Private Frederick W. Heath, in a letter home published Jan. 9, 1915, wrote: “…Light after light sprang up along the German front. Then quite near our dug-outs, so near as to make me start and clutch my rifle, I heard a voice, there was no mistaking that voice with its guttural ring. With ears strained, I listened, and then, all down our line of trenches there came to our ears a greeting unique in war: ‘English soldier, English soldier, a merry Christmas, a merry Christmas!’
For the first half of “The Christmas Truce” concert, the Santa Clara Chorale, led by artistic director Scot Hanna-Weir, sang carols that were sung on the English front and then carols from the German front. Between carols, moving excerpts were read from letters written by soldiers at the front.

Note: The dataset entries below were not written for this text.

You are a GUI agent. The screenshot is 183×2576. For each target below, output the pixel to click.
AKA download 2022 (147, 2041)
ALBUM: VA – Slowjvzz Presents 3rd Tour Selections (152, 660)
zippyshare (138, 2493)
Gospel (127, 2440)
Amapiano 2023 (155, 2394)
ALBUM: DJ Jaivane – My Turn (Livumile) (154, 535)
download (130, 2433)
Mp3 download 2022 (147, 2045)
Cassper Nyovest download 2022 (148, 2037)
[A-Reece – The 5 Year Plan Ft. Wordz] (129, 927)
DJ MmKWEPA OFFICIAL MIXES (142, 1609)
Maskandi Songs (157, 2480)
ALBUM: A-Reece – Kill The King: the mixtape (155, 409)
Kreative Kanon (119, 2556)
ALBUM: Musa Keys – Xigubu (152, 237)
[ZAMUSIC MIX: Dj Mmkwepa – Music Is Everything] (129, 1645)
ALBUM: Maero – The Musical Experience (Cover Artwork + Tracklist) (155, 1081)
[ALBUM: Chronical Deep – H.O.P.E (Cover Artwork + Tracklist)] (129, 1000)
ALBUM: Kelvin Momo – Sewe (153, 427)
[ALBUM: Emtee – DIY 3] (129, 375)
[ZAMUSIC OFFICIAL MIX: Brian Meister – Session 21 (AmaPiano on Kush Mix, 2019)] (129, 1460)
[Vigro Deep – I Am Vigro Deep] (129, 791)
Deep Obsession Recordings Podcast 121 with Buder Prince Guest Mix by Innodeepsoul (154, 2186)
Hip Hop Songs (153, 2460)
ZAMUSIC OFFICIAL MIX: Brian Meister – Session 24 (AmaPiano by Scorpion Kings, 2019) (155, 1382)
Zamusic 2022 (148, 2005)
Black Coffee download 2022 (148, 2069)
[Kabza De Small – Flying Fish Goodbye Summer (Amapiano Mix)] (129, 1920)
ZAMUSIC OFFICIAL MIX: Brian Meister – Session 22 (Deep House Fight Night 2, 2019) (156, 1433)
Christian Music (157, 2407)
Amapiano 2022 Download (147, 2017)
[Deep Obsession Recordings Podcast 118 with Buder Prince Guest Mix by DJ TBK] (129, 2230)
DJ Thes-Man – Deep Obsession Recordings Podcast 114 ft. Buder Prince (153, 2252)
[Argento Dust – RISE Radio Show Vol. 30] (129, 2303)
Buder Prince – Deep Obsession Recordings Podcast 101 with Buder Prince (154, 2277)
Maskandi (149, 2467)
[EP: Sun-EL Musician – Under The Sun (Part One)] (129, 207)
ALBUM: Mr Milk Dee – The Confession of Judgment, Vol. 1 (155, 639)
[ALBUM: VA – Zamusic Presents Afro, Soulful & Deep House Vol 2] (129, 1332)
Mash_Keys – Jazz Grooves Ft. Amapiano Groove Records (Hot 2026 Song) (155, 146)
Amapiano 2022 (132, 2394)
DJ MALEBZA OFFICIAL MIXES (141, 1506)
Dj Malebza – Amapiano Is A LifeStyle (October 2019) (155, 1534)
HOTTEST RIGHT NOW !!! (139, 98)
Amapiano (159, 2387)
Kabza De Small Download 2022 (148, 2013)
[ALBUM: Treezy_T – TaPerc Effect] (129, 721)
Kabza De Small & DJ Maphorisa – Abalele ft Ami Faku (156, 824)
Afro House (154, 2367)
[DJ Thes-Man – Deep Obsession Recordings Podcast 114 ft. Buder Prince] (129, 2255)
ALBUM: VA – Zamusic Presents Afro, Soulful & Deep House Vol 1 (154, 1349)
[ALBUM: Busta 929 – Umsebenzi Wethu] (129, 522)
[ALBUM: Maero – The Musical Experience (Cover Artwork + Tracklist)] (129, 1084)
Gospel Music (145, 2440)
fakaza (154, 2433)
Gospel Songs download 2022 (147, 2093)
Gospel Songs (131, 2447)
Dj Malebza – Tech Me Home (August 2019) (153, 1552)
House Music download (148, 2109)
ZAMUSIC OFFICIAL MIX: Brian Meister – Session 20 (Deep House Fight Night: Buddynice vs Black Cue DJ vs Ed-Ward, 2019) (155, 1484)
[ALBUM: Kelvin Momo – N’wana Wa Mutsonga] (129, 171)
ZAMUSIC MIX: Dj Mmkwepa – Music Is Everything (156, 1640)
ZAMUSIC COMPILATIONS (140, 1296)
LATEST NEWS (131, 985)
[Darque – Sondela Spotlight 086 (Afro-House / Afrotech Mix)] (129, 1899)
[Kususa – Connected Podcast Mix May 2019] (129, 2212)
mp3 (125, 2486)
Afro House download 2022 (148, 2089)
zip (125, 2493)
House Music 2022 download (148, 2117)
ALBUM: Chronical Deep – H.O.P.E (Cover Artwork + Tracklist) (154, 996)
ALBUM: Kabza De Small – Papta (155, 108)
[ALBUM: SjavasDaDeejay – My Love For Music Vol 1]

“And there in the searchlight they stood, Englishman and German, chatting and smoking cigarettes together midway between the lines … After this we remained the whole night through, singing with the enemy song for song,” wrote an unnamed WWI soldier.
“Come Let Us All Sweet Carols Sing,” “See Amid the Winter Snow,” and “While Shepherds Watched Their Flocks,” sang out voices in English and Latin in the beautiful setting of Mission Santa Clara. “O Tannenbaum,” “O du Froliche,” and “Stille Nacht” sang out voices in German.
“I enjoy how they’re taking hymns and putting them in a historical context,” says audience member Rushton Hurley. “There’s such a contrast between the peaceful beauty of the music and what one of the writers in the program notes called ‘the insanity of war.”
The second half of the program included “Coventry Carol” and “Flanders Fields,” putting the Truce in the larger context of war.
“…We are the Dead. Short days ago We lived, felt dawn, saw sunset glow. Loved and were loved, and now we lie In Flanders fields.”
While most pieces in the program were sung a cappella, James Welch provided piano and organ accompaniment for some, including the closing carol, in which the audience stood to join the Chorale in singing: “Adeste fideles/O Come All Ye Faithful,” a carol the Germans and Allied troops sang simultaneously in English and Latin, uniting the two warring sides in one voice.
“And I thought, well, this was really a most extraordinary thing-two nations both singing the same carol in the middle of a war,” wrote Rifleman Graham Williams.
“The concert was very moving for me because it seems inconceivable in our angry world. The faith that’s spoken by these carols transcends even hatred. It’s so relevant today,” says Los Gatos resident Dale Bracey, adding, “But that [truce] couldn’t happen today because there is no shared faith across the battle lines.”
“It’s so relevant today, to find a moment when you can connect with beautiful music,” adds Chorale member Elsbeth TeBrake.
“Scot’s a really special director. He came up with this idea of a concert about the war stopping for Christmas. It’s a great thing to do to show the power, the impact, of Christmas,” says Ron Paradies, president of the Santa Clara Chorale Board of Directors.
The Chorale is a nonprofit community organization with high artistic standards that welcomes new members. Its next concert is the family-friendly “Wild Things,” an exploration of the animal kingdom through music March 14, 2015, 3 p.m., in Palo Alto at St. Mark’s Episcopal Church and March 15, 2 p.m., at Mission Santa Clara on the campus of Santa Clara University.